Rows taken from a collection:
# # # # #
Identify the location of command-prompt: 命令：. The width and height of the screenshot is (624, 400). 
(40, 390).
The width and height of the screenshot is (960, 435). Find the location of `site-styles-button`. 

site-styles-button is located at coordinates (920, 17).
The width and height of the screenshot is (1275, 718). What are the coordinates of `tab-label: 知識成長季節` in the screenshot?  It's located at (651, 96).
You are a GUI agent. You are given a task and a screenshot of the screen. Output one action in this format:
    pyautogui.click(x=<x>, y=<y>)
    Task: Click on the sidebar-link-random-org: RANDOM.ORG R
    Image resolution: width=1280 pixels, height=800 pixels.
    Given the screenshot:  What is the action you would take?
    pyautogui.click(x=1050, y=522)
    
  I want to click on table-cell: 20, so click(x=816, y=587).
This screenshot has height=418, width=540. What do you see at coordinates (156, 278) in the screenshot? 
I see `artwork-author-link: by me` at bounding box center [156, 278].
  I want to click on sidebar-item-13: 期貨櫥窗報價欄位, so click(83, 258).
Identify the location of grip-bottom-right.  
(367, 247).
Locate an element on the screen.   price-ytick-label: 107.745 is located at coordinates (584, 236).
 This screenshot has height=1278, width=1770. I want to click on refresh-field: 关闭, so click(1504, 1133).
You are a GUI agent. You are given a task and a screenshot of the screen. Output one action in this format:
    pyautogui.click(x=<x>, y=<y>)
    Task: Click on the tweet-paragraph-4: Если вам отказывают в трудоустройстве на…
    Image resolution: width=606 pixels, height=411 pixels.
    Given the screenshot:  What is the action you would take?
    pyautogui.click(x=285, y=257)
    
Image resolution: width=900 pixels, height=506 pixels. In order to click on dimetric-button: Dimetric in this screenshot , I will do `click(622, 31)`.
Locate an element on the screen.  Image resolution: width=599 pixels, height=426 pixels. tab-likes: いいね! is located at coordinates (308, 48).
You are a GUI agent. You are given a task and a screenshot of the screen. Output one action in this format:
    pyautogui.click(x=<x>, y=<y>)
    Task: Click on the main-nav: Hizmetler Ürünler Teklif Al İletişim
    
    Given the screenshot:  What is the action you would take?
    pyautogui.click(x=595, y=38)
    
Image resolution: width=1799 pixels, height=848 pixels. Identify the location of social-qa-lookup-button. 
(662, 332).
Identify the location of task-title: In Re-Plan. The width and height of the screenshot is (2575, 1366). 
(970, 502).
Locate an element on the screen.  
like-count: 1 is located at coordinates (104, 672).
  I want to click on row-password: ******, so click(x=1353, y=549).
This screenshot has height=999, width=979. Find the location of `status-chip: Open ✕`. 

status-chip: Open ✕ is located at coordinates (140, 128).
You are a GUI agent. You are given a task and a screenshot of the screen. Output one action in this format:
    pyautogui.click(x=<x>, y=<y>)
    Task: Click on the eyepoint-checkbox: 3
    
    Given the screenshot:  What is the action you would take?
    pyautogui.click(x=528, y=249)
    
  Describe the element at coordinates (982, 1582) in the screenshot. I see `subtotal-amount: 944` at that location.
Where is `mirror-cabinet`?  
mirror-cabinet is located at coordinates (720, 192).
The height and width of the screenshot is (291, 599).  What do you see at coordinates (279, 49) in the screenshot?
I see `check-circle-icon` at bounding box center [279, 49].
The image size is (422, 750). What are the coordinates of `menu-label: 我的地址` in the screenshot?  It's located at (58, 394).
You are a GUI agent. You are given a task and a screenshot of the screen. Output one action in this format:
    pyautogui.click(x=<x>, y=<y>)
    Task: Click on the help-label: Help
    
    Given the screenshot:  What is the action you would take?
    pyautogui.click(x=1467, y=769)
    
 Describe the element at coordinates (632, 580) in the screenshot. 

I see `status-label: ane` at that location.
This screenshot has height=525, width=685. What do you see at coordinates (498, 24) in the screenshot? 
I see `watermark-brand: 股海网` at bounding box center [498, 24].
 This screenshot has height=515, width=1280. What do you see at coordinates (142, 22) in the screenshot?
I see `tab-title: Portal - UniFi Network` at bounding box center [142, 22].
# # # # #
Return every one of the rows above word for word, changing nothing.

Identify the location of command-prompt: 命令：. The width and height of the screenshot is (624, 400). 
(40, 390).
The width and height of the screenshot is (960, 435). Find the location of `site-styles-button`. 

site-styles-button is located at coordinates (920, 17).
The width and height of the screenshot is (1275, 718). What are the coordinates of `tab-label: 知識成長季節` in the screenshot?  It's located at (651, 96).
You are a GUI agent. You are given a task and a screenshot of the screen. Output one action in this format:
    pyautogui.click(x=<x>, y=<y>)
    Task: Click on the sidebar-link-random-org: RANDOM.ORG R
    Image resolution: width=1280 pixels, height=800 pixels.
    Given the screenshot:  What is the action you would take?
    pyautogui.click(x=1050, y=522)
    
  I want to click on table-cell: 20, so click(x=816, y=587).
This screenshot has height=418, width=540. What do you see at coordinates (156, 278) in the screenshot? 
I see `artwork-author-link: by me` at bounding box center [156, 278].
  I want to click on sidebar-item-13: 期貨櫥窗報價欄位, so click(83, 258).
Identify the location of grip-bottom-right.  
(367, 247).
Locate an element on the screen.   price-ytick-label: 107.745 is located at coordinates (584, 236).
 This screenshot has height=1278, width=1770. I want to click on refresh-field: 关闭, so click(1504, 1133).
You are a GUI agent. You are given a task and a screenshot of the screen. Output one action in this format:
    pyautogui.click(x=<x>, y=<y>)
    Task: Click on the tweet-paragraph-4: Если вам отказывают в трудоустройстве на…
    Image resolution: width=606 pixels, height=411 pixels.
    Given the screenshot:  What is the action you would take?
    pyautogui.click(x=285, y=257)
    
Image resolution: width=900 pixels, height=506 pixels. In order to click on dimetric-button: Dimetric in this screenshot , I will do `click(622, 31)`.
Locate an element on the screen.  Image resolution: width=599 pixels, height=426 pixels. tab-likes: いいね! is located at coordinates (308, 48).
You are a GUI agent. You are given a task and a screenshot of the screen. Output one action in this format:
    pyautogui.click(x=<x>, y=<y>)
    Task: Click on the main-nav: Hizmetler Ürünler Teklif Al İletişim
    
    Given the screenshot:  What is the action you would take?
    pyautogui.click(x=595, y=38)
    
Image resolution: width=1799 pixels, height=848 pixels. Identify the location of social-qa-lookup-button. 
(662, 332).
Identify the location of task-title: In Re-Plan. The width and height of the screenshot is (2575, 1366). 
(970, 502).
Locate an element on the screen.  
like-count: 1 is located at coordinates (104, 672).
  I want to click on row-password: ******, so click(x=1353, y=549).
This screenshot has height=999, width=979. Find the location of `status-chip: Open ✕`. 

status-chip: Open ✕ is located at coordinates (140, 128).
You are a GUI agent. You are given a task and a screenshot of the screen. Output one action in this format:
    pyautogui.click(x=<x>, y=<y>)
    Task: Click on the eyepoint-checkbox: 3
    
    Given the screenshot:  What is the action you would take?
    pyautogui.click(x=528, y=249)
    
  Describe the element at coordinates (982, 1582) in the screenshot. I see `subtotal-amount: 944` at that location.
Where is `mirror-cabinet`?  
mirror-cabinet is located at coordinates (720, 192).
The height and width of the screenshot is (291, 599).  What do you see at coordinates (279, 49) in the screenshot?
I see `check-circle-icon` at bounding box center [279, 49].
The image size is (422, 750). What are the coordinates of `menu-label: 我的地址` in the screenshot?  It's located at (58, 394).
You are a GUI agent. You are given a task and a screenshot of the screen. Output one action in this format:
    pyautogui.click(x=<x>, y=<y>)
    Task: Click on the help-label: Help
    
    Given the screenshot:  What is the action you would take?
    pyautogui.click(x=1467, y=769)
    
 Describe the element at coordinates (632, 580) in the screenshot. 

I see `status-label: ane` at that location.
This screenshot has height=525, width=685. What do you see at coordinates (498, 24) in the screenshot? 
I see `watermark-brand: 股海网` at bounding box center [498, 24].
 This screenshot has height=515, width=1280. What do you see at coordinates (142, 22) in the screenshot?
I see `tab-title: Portal - UniFi Network` at bounding box center [142, 22].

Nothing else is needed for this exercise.